→ SUPPLIED PASSAGE:
--- Start ---

Lost Businesses and Empty Churches after ICE Raid Upstate

Father Tom Babiuch, from St. Joseph’s Church in Fort Edward, at mass, which used to be frequented by more than 50 Hispanic parishioners. (Photos via El Diario)

The benches in St. Joseph’s Church in Fort Edward in upstate New York are empty. Parishioners from over a dozen families who once steadily attended communion, even during storms or heavy snowfall, stopped going to church. “La Migra” made them flee after the raids conducted between May and June, in which 28 immigrants were detained. All of them were farm workers or cooks at the well-known El Mexicano Restaurant, located on state route 4 in Hudson Falls. The eatery was forced to close due to lack of personnel. Immigrants living in the area’s counties have had to make changes to their daily routines – some of them resorting to hiding during the day – and stay inside their homes for fear of being captured by ICE agents.

St. Joseph’s parish priest Tom Babiuch said that, in a few short weeks, the town changed drastically due to the impact of the presence of immigration agents. He added that they have forced Latinos living there to stay away, depriving them of their right to coexist as a church community.

“There have been a number of raids against Mexicans and Guatemalans who were working here in the farms and had deportation notices. The impact of this on the community has been so great that I noticed most people stopped coming to church,” said the priest. “Only one Guatemalan family still attends. The rest hide out and don’t come because they are scared that ICE will take them. We used to have about 50 people here, many of them children, parents, grandparents… But they vanished.”

Babiuch called on the federal government and politicians in Washington to promote comprehensive immigration reform, and asked President Trump to get educated on immigration and meet Hispanic families up close to see that they are not criminals.

“He should not influence the way immigrants live or affect their religious practices by preventing them from going to church. That goes against the Constitution. They need to understand that migration is a part of life, whether they like it or not,” he said. “The way ICE is treating them is inhumane. This is something that I and other people do not approve of, because they are good people, they teach their children the value of respect, they are the most hardworking people there can ever be, they contribute to our economy and are part of our church.”

‘They want to take us away from God’

One immigrant who lives in the area affected by the presence of ICE who chose to remain anonymous said that the raids in upstate New York make him feel like the days when Christians were forced to hide.

“It is very painful for us that they want to take us away from God the way they did in the old times. It hurts not only to see my family and my children in fear of even stepping out into the street to buy groceries, but also to know that we can’t even go to church,” said the Mexico native. “Even though there are many people helping us and on our side, one cannot help but feel like an orphan. I’m afraid that this is not going to stop any time soon and that it will get worse around here. That’s why we’re looking into moving somewhere else.”

Julie Leonelli, director of religious education at St. Joseph’s Church, who used to work with the immigrant families who stopped attending, said that it was the ICE raid at Hudson Falls’ El Mexicano Restaurant that caused the most fear. The formerly crowded eatery, famous in the area for its great tacos, closed its doors a few weeks ago, and now looks like a haunted house. A “for sale” sign has been posted on the wall.

--- End ---

→ PROMPT 1: Reproduce the lines of the listing starting with its first line and going on through the line with "I will point(271,415).".
The listing has no connection to the article.

→ ITEMS:

--- Start ---

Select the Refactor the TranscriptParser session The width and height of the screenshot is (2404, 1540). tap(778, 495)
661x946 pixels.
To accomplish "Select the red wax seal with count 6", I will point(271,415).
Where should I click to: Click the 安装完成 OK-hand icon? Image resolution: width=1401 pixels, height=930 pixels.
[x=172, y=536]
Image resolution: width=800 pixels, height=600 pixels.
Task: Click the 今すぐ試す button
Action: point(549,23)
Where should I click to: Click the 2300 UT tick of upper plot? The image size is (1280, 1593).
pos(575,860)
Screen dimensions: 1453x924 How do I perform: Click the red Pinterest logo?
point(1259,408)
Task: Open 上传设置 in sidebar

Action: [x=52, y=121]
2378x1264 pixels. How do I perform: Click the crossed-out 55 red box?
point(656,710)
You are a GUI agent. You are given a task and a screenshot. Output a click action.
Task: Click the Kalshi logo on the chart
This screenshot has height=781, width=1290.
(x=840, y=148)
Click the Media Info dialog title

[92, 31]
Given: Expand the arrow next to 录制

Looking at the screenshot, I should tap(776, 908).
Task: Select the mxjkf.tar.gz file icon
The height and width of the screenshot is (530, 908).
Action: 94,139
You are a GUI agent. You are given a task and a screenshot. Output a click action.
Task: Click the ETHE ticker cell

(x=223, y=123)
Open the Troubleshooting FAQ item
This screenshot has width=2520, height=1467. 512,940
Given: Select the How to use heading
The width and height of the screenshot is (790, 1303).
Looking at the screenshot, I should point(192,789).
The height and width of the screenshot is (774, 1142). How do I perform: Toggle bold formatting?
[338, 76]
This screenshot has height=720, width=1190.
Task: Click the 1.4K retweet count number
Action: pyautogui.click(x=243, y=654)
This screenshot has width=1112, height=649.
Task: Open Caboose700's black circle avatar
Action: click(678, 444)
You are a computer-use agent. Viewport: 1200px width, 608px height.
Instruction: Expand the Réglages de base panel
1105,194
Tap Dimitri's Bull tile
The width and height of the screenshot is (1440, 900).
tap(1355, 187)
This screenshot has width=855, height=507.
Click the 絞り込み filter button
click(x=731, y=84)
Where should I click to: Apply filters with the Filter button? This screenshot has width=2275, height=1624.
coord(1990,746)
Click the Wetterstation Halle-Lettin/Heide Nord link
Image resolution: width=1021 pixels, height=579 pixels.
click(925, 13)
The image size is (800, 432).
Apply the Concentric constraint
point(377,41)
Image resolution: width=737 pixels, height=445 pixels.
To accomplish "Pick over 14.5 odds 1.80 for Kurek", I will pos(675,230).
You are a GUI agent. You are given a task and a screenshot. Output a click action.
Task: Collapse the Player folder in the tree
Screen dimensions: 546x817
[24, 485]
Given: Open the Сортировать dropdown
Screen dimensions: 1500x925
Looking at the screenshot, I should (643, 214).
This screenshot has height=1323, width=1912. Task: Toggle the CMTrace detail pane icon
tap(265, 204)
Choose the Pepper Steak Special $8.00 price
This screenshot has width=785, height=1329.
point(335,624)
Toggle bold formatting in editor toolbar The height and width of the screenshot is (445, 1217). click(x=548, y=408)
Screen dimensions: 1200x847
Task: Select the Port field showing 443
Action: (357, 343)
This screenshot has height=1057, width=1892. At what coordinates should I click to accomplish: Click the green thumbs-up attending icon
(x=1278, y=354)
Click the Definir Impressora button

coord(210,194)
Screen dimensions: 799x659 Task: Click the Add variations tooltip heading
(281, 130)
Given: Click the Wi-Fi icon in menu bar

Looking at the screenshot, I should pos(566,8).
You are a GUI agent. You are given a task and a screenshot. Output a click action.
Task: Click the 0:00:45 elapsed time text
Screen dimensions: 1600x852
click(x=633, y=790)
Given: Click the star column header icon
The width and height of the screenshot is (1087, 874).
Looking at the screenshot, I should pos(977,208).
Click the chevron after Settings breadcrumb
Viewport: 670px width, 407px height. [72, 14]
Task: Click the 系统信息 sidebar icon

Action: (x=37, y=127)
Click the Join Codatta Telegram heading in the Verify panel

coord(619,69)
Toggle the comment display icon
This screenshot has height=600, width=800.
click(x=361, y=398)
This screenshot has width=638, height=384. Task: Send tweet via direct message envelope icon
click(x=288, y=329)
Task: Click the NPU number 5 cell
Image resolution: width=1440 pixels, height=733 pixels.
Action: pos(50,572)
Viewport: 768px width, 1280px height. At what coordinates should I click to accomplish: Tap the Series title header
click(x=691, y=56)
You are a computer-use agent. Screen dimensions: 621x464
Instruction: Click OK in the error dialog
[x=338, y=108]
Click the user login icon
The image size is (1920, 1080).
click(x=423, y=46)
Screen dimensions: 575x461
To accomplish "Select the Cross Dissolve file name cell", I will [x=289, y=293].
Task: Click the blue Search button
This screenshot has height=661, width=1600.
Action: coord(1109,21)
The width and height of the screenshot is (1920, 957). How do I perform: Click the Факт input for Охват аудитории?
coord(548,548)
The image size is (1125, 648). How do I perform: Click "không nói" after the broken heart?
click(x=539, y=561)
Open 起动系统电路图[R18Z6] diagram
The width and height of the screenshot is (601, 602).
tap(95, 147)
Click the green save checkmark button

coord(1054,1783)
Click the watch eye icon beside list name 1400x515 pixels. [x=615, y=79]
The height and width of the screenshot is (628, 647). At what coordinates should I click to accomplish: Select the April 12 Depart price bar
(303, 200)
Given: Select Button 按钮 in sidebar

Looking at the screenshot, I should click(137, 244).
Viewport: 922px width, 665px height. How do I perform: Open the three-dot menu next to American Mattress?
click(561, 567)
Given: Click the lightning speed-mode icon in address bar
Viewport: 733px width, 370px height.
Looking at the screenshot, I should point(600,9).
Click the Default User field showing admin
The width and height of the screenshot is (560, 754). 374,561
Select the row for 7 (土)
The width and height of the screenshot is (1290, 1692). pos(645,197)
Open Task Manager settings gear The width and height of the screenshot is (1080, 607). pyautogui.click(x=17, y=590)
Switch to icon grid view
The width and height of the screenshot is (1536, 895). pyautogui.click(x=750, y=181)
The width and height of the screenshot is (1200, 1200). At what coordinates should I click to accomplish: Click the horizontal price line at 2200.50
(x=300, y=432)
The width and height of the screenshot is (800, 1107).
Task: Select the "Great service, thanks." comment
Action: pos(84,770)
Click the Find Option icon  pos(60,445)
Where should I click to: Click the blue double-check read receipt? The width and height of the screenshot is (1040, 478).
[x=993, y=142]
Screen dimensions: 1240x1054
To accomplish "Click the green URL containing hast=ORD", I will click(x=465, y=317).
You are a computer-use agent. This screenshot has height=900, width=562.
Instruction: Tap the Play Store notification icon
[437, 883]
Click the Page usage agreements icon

--- End ---

→ PROMPT 2: Say whether each statement agrees with the article, answering yes or no and quoting the article's deciding words: (a) Twenty-eight immigrants were detained in the raids between May and June. (b) Two Guatemalan families still attend St. Joseph's Church. (c) El Mexicano Restaurant is located on state route 4 in Hudson Falls.

→ SOLUTION 1:
Select the Refactor the TranscriptParser session The width and height of the screenshot is (2404, 1540). tap(778, 495)
661x946 pixels.
To accomplish "Select the red wax seal with count 6", I will point(271,415).

→ SOLUTION 2:
(a) Yes: "in which 28 immigrants were detained"
(b) No: "Only one Guatemalan family still attends."
(c) Yes: "located on state route 4 in Hudson Falls"